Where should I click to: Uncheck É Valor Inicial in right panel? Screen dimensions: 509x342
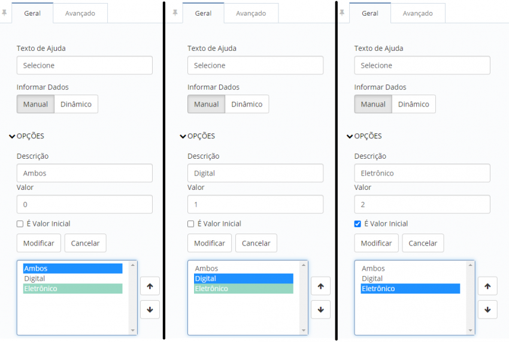[x=357, y=224]
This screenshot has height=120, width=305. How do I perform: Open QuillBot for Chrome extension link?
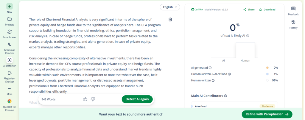[x=10, y=101]
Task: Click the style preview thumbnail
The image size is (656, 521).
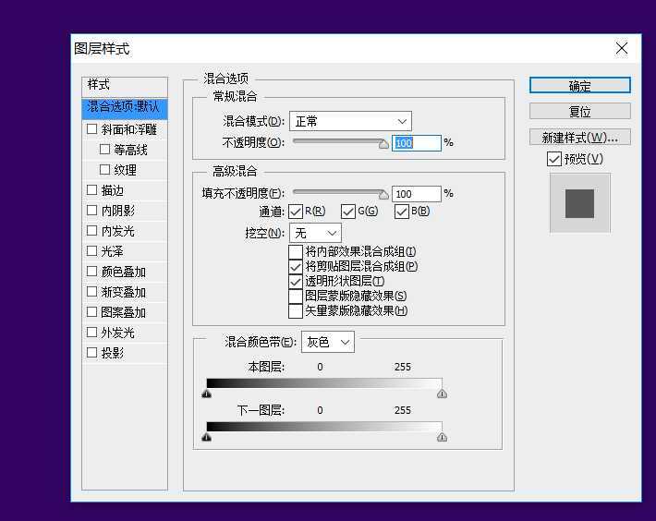Action: point(579,203)
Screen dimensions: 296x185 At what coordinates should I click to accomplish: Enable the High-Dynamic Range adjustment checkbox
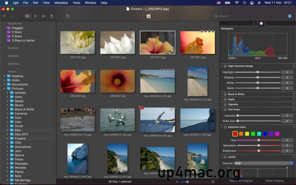pos(225,66)
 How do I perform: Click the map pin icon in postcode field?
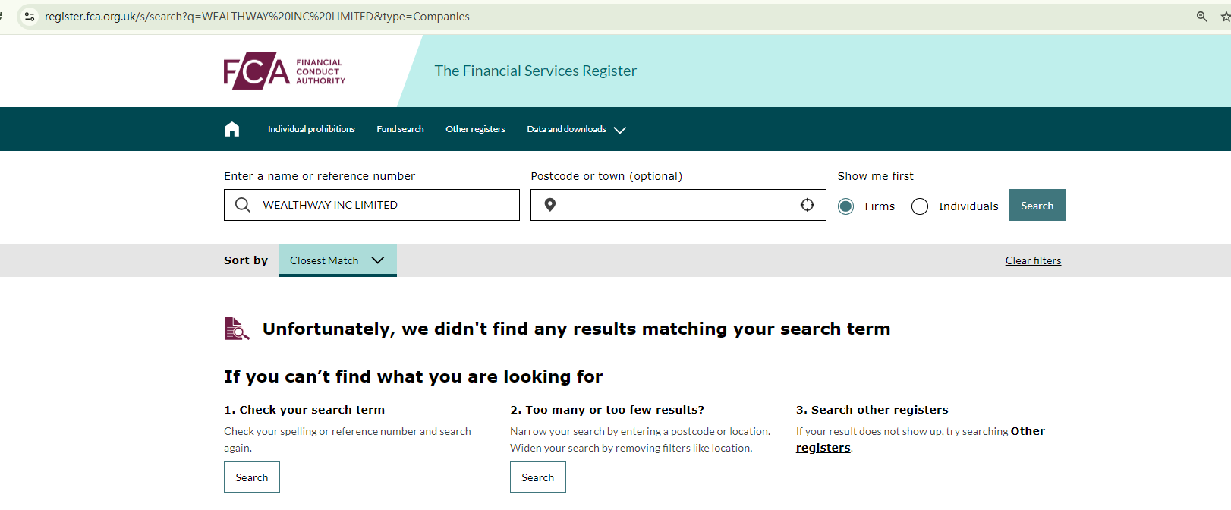coord(550,205)
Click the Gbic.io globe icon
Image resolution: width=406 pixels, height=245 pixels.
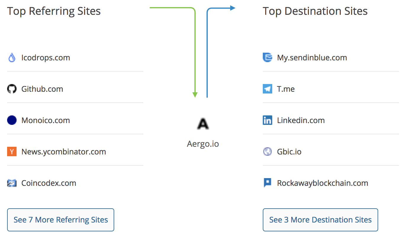click(x=267, y=152)
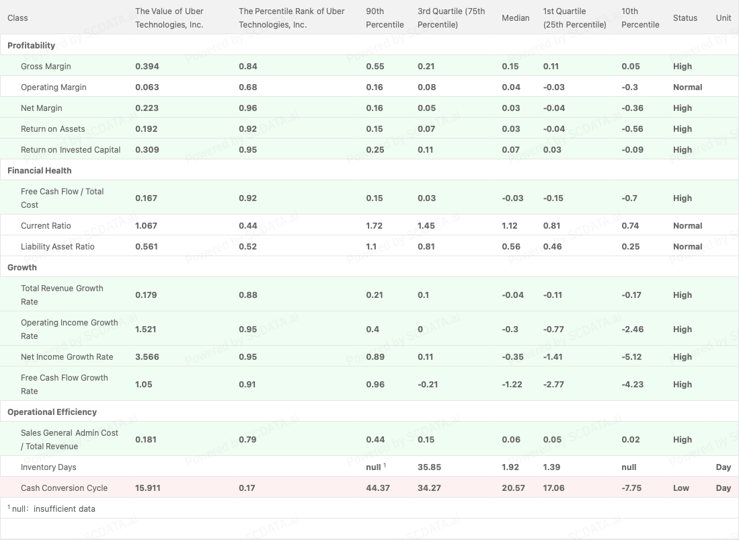Click the Unit column header

[723, 18]
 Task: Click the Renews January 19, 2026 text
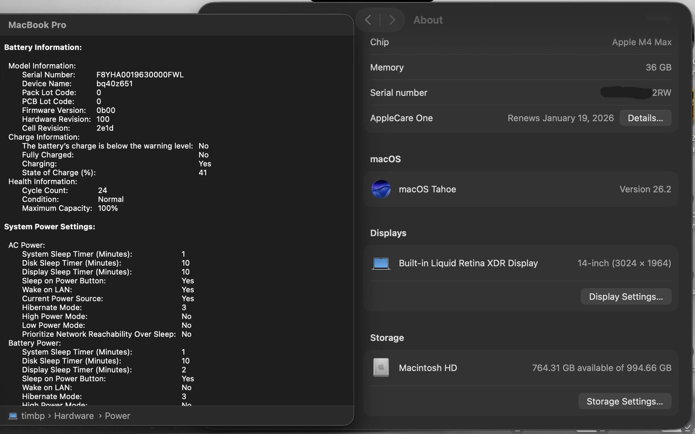tap(560, 118)
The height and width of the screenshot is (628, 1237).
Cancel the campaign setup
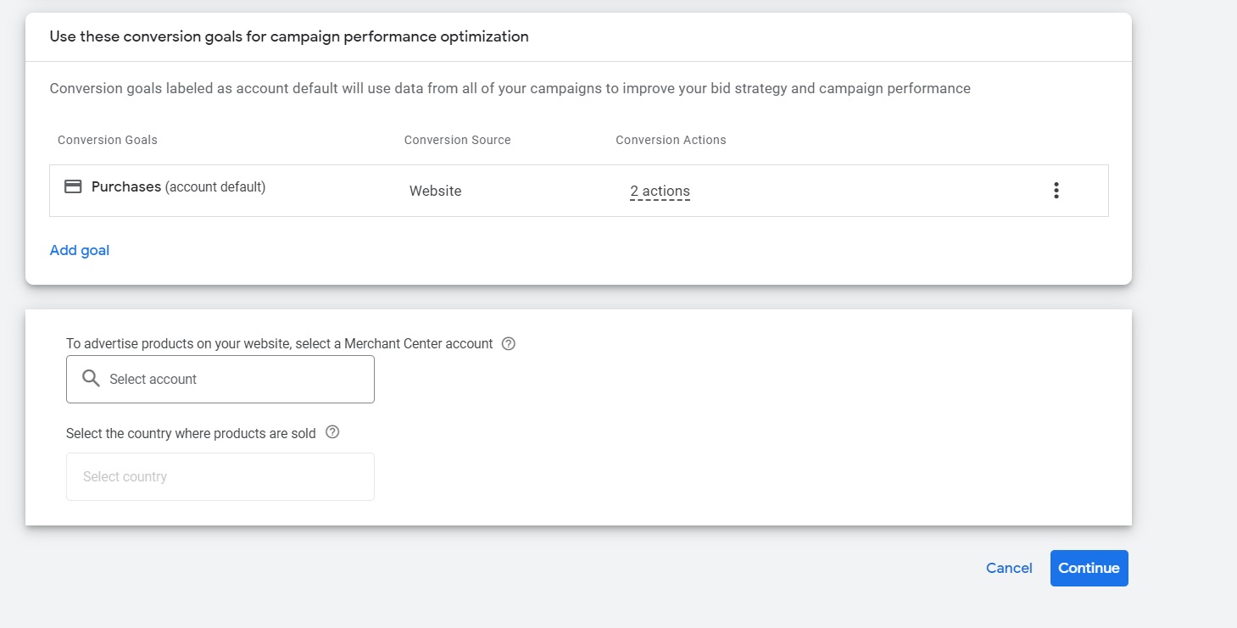click(1009, 568)
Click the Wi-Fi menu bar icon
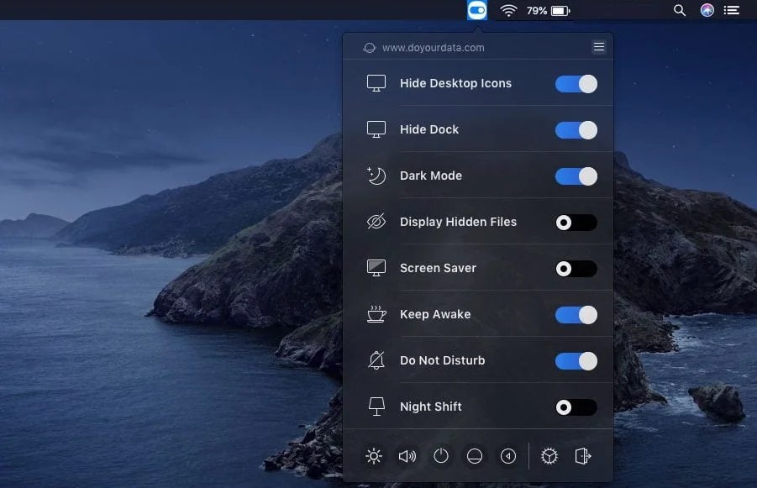Screen dimensions: 757x488 pyautogui.click(x=510, y=10)
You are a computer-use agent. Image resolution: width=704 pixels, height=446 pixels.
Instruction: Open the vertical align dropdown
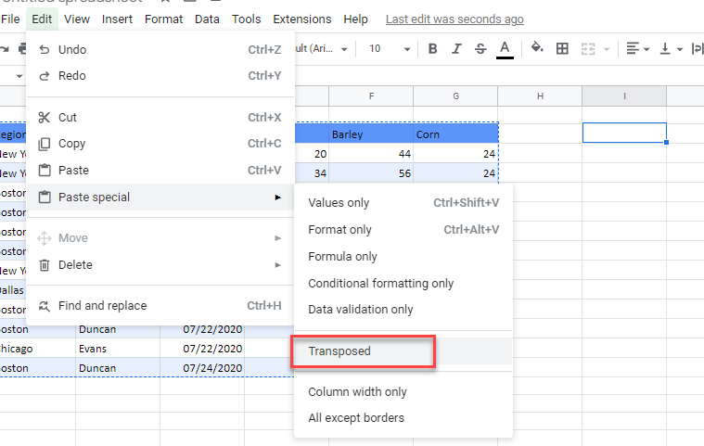[671, 49]
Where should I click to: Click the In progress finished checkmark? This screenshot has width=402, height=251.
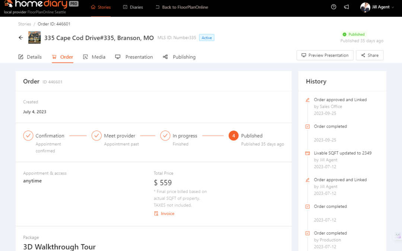coord(165,135)
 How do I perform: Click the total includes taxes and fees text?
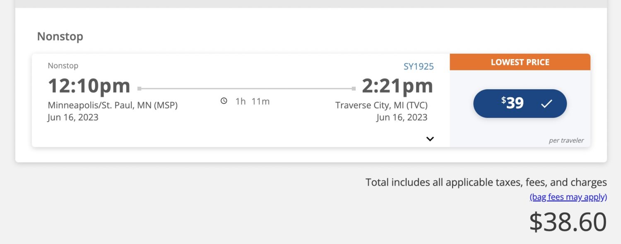point(486,182)
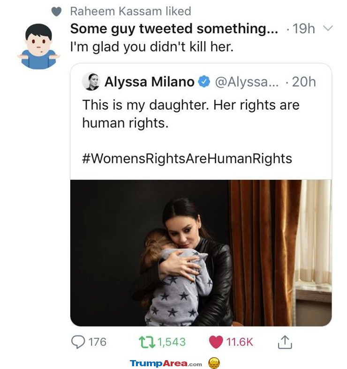347x369 pixels.
Task: Click the gray heart liked indicator
Action: [56, 12]
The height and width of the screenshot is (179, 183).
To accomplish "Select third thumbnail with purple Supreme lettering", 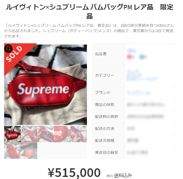I will click(x=46, y=134).
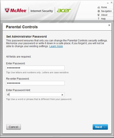Close the Parental Controls panel

click(x=109, y=25)
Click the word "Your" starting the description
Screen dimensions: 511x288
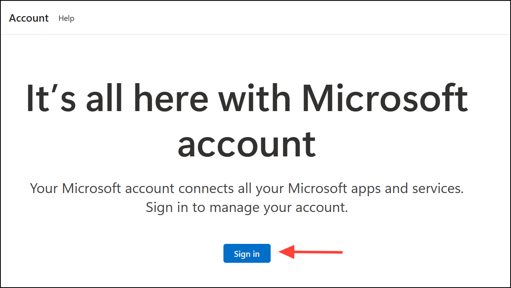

How to complete this task: Output exactly the lines from the first line of the records through the line containing "The height and width of the screenshot is (179, 183).". Leave out every picture.

Answer box:
Where should I click to: Uncheck É Valor Inicial in right panel? Screen dimensions: 509x342
[x=357, y=224]
This screenshot has height=120, width=305. How do I perform: Open QuillBot for Chrome extension link?
[x=10, y=101]
Task: Click the style preview thumbnail
The image size is (656, 521).
Action: point(579,203)
Screen dimensions: 296x185 At what coordinates should I click to accomplish: Enable the High-Dynamic Range adjustment checkbox
pos(225,66)
 How do I perform: Click the map pin icon in postcode field?
coord(550,205)
Click the Gbic.io globe icon
Image resolution: width=406 pixels, height=245 pixels.
click(x=267, y=152)
Click the Unit column header

[723, 18]
 Task: Click the Renews January 19, 2026 text
tap(560, 118)
The height and width of the screenshot is (628, 1237).
Cancel the campaign setup
click(1009, 568)
Click the Wi-Fi menu bar icon
Screen dimensions: 757x488 pyautogui.click(x=510, y=10)
You are a computer-use agent. Image resolution: width=704 pixels, height=446 pixels.
Instruction: Open the vertical align dropdown
[671, 49]
Where should I click to: Click the In progress finished checkmark? This screenshot has width=402, height=251.
coord(165,135)
 How do I perform: Click the total includes taxes and fees text?
point(486,182)
347x369 pixels.
Task: Click the gray heart liked indicator
Action: [56, 12]
The height and width of the screenshot is (179, 183).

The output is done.